Rizzo on “Methodological Exclusivism”
| Peter Klein |
Great anecdotes on contemporary social-science methodology in Mario Rizzo’s post, “The Failure of Macroeconomics” (including the comments). Young economist to senior scholar: “All that is in Adam Smith.” Senior scholar: “Maybe — but until my theory it was not science.” Deepak Lal asks distinguished colleague what should be done about the current crisis. Reply: “I do not consider that an intellectually respectable question.” My own beloved dissertation adviser indulged my quirkier interests, but stated plainly: “Methodology is a swamp.” And of course there’s the famous Ed Leamer analogy.
Here’s Mario’s take:
This is the great problem with economics today: methodological exclusivism (or in my more intemperate moments I call it “methodological fascism”).A young person goes to graduate school. He or she is filled with the excitement of ideas. Today, in particular, some may come with a great desire to understand what has happened in the real world of the bailouts, recessions, stimulus, and so forth. And then academic reality hits.

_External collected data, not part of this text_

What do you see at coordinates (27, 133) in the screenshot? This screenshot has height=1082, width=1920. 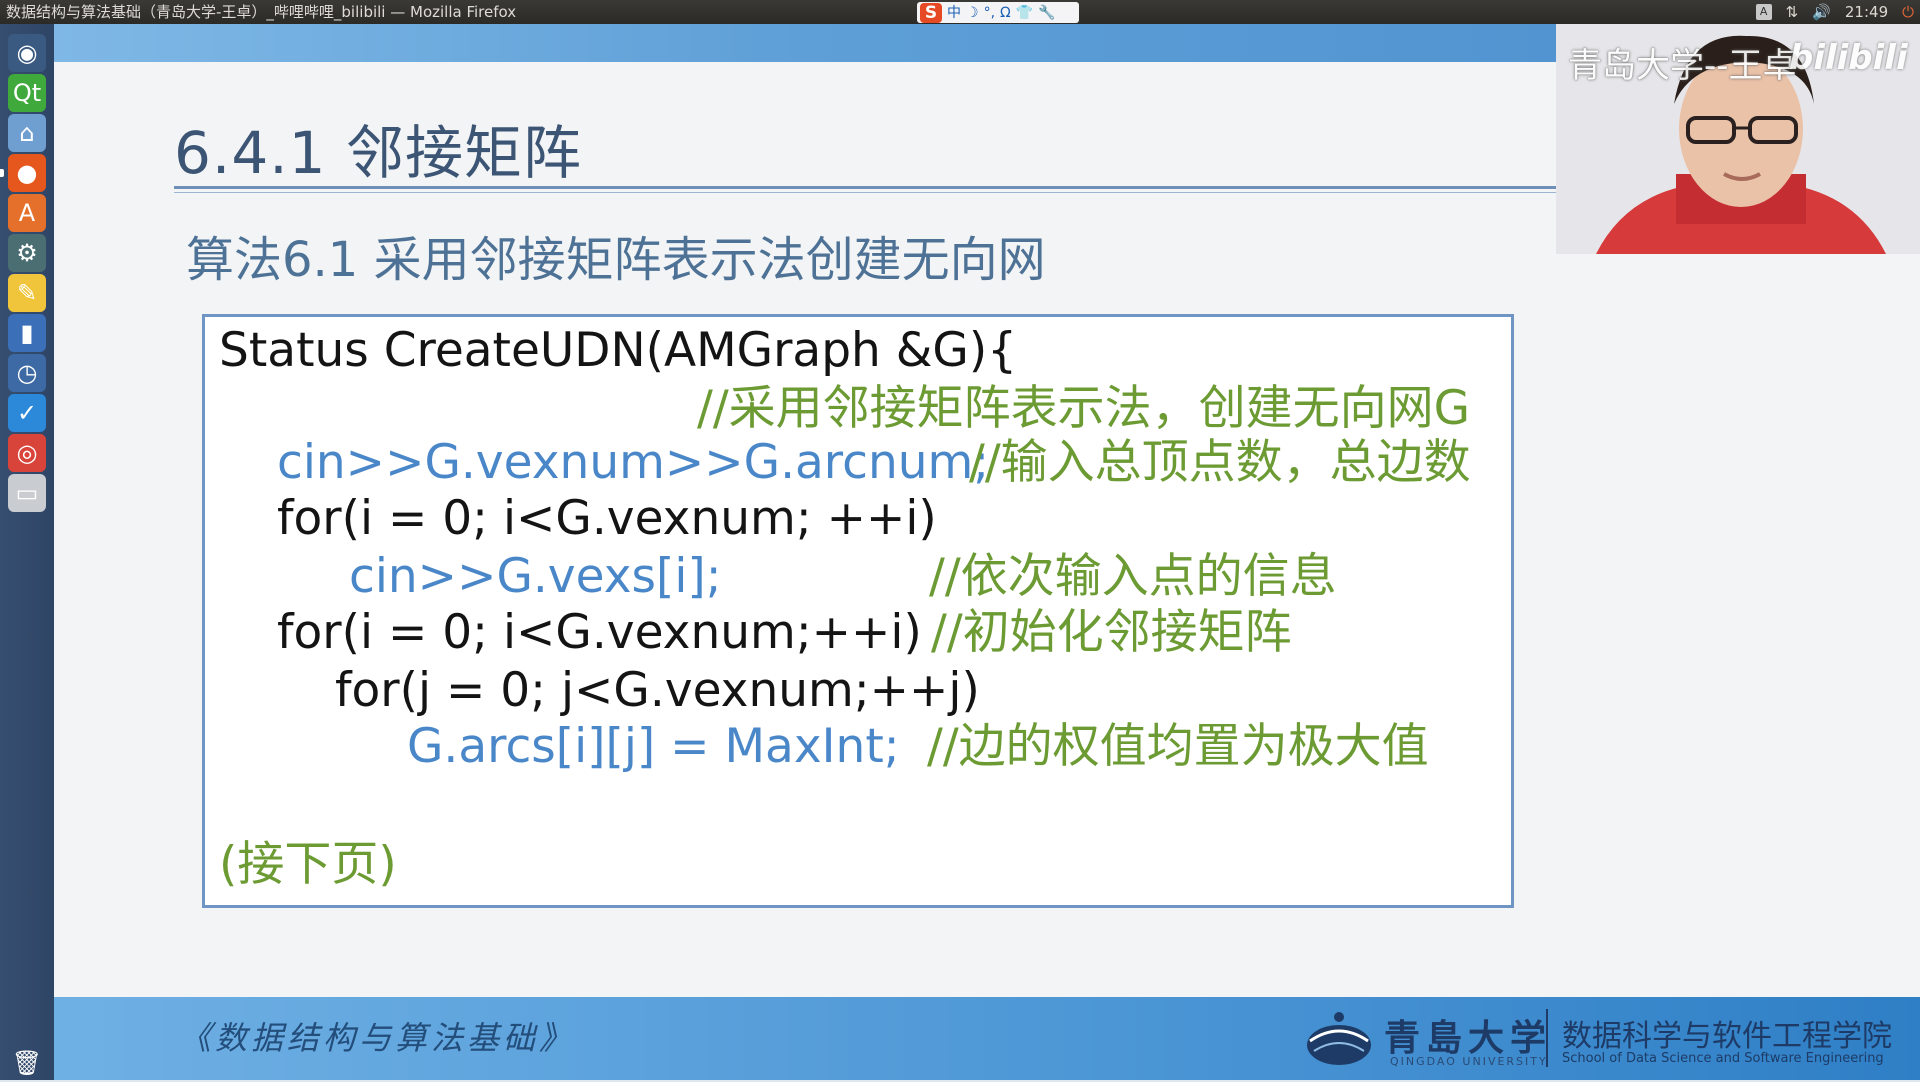 I see `files-icon: ⌂` at bounding box center [27, 133].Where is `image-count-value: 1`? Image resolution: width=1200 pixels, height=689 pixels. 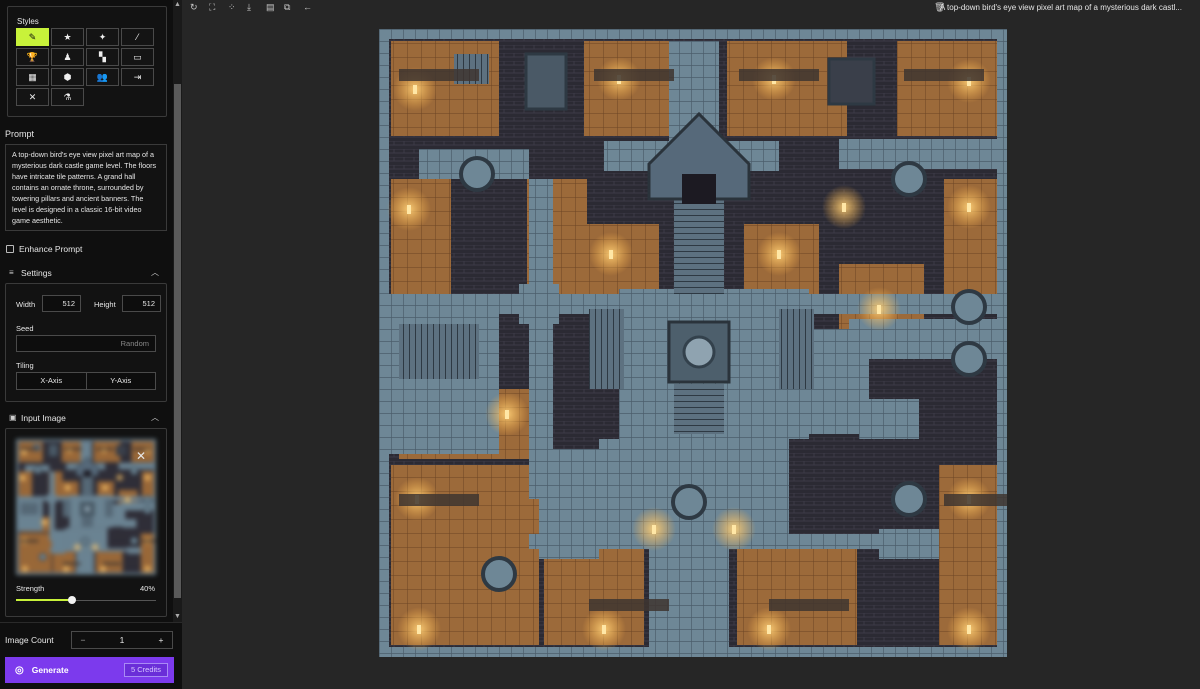
image-count-value: 1 is located at coordinates (122, 640).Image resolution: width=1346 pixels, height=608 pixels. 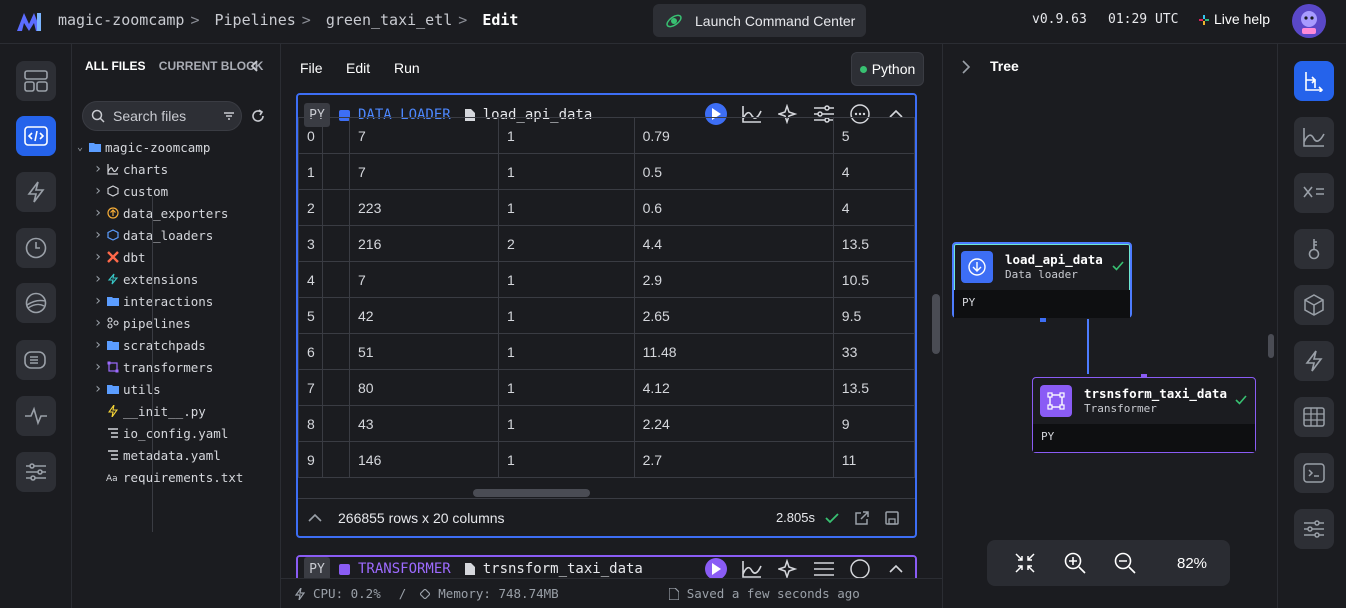 What do you see at coordinates (470, 569) in the screenshot?
I see `file-icon` at bounding box center [470, 569].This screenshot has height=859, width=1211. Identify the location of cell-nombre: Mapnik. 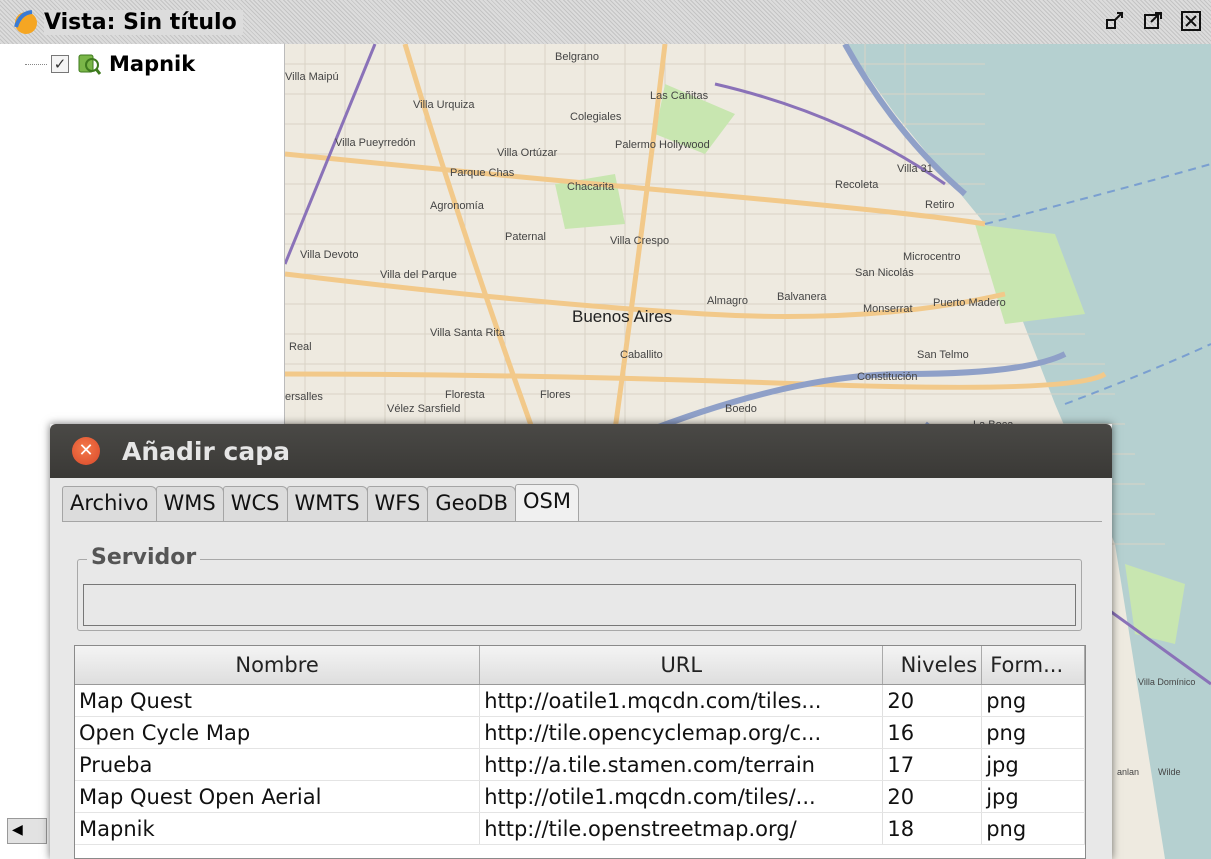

Formal modeling, axiomatic foundations, tractability, technical power, and topological studies. Shall I get an MA in mathematics? Do I need to take a third semester of macro-econometrics? . . .
It seems pretty clear that what we have is a collective insecurity. If we open the floodgates to methodological inquiry, or even worse, to methodological pluralism, we shall become like political science, or God forefend, like sociology. So let’s keep those with disruptive instincts out of the profession. If this is not possible, then let’s at least keep them out of the good schools.
If you’re feeling subversive, you can browse our methodology/theory of science archive for more forbidden thoughts.
Addendum: My former classmate and former colleague Menzie Chinn responds to Mario’s complaints about macroeconomic models. “I won’t deny that in the past 20 years, [I've] seen more than a few models that struck me as pretty irrelevant for analysis of real world issues. . . . [But] one can think of completely irrelevant frameworks for looking at the world even without a [formal] model, just as one can with a model.” True, but I don’t think this gets at Mario’s point, which is not that formal models per se should be abandoned, but that it’s okay to question their use in particular contexts, and to examine methodological issues more generally. Adds Menzie:
Furthermore, perhaps my experience in a Ph.D. program is atypical but I don’t remember being forced into a particular mode of analysis in writing my dissertation. . . . We studied Euler equations as well as the market for lemons. We knew what Arrow-Debreu markets were, but we also learned about the Great Depression (from Bernanke’s paper as well as Friedman and Schwartz). The time series econometrics taught did not presuppose optimizing behavior. We even studied models with sticky prices (gasp!). Doesn’t sound too doctrinaire to me.
That was my experience as well. But this is simply saying that there are many flavors of “orthodox” macroeconomics and many families of formal models, and some graduate programs teach more than one. It still begs the question of what counts as orthodoxy, whether other modes of theorizing (e.g., verbal logic) or empirical analysis (e.g., case studies) are legitimate, and so on. I think that is what Mario is getting at.